### Data to use
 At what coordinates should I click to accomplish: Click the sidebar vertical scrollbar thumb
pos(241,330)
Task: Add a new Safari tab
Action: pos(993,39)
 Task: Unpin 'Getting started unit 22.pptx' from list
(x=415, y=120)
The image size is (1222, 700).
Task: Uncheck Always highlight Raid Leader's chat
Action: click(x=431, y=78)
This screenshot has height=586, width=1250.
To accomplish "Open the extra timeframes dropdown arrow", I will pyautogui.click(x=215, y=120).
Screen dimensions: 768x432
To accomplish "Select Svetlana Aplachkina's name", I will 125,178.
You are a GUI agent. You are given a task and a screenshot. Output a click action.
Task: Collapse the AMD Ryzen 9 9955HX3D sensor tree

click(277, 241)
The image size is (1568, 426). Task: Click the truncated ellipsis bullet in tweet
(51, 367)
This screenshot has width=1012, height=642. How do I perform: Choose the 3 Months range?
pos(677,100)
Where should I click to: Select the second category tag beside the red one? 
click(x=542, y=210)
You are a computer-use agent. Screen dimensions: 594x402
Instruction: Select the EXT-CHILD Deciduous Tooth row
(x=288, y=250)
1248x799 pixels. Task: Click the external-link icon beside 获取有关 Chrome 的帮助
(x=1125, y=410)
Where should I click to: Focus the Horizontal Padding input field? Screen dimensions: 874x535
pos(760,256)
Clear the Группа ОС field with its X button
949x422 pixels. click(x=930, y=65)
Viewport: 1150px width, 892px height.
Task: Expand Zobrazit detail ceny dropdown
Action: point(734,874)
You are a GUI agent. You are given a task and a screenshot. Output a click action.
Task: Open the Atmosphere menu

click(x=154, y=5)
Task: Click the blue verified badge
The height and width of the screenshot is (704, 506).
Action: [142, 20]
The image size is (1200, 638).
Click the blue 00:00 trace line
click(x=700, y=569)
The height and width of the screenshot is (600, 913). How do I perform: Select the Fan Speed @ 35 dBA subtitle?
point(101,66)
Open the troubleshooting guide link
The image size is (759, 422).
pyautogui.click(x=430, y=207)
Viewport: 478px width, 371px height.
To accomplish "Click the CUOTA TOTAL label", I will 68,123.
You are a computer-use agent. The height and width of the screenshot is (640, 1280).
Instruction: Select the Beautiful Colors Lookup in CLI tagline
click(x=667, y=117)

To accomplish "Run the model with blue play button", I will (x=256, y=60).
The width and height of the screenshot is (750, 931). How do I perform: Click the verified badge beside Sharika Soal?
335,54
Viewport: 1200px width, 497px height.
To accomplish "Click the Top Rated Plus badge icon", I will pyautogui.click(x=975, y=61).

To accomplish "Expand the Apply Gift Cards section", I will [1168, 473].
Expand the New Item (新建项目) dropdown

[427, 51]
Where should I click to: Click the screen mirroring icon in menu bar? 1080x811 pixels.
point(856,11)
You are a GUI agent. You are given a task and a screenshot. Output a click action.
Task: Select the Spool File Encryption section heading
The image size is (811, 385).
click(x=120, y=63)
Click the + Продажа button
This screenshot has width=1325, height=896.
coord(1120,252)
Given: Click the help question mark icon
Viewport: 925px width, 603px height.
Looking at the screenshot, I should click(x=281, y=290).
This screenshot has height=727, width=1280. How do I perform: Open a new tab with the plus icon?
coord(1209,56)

### Work instructions
Reproduce every line above containing "computer".

### Response
You are a computer-use agent. Screen dimensions: 594x402
You are a computer-use agent. The height and width of the screenshot is (640, 1280).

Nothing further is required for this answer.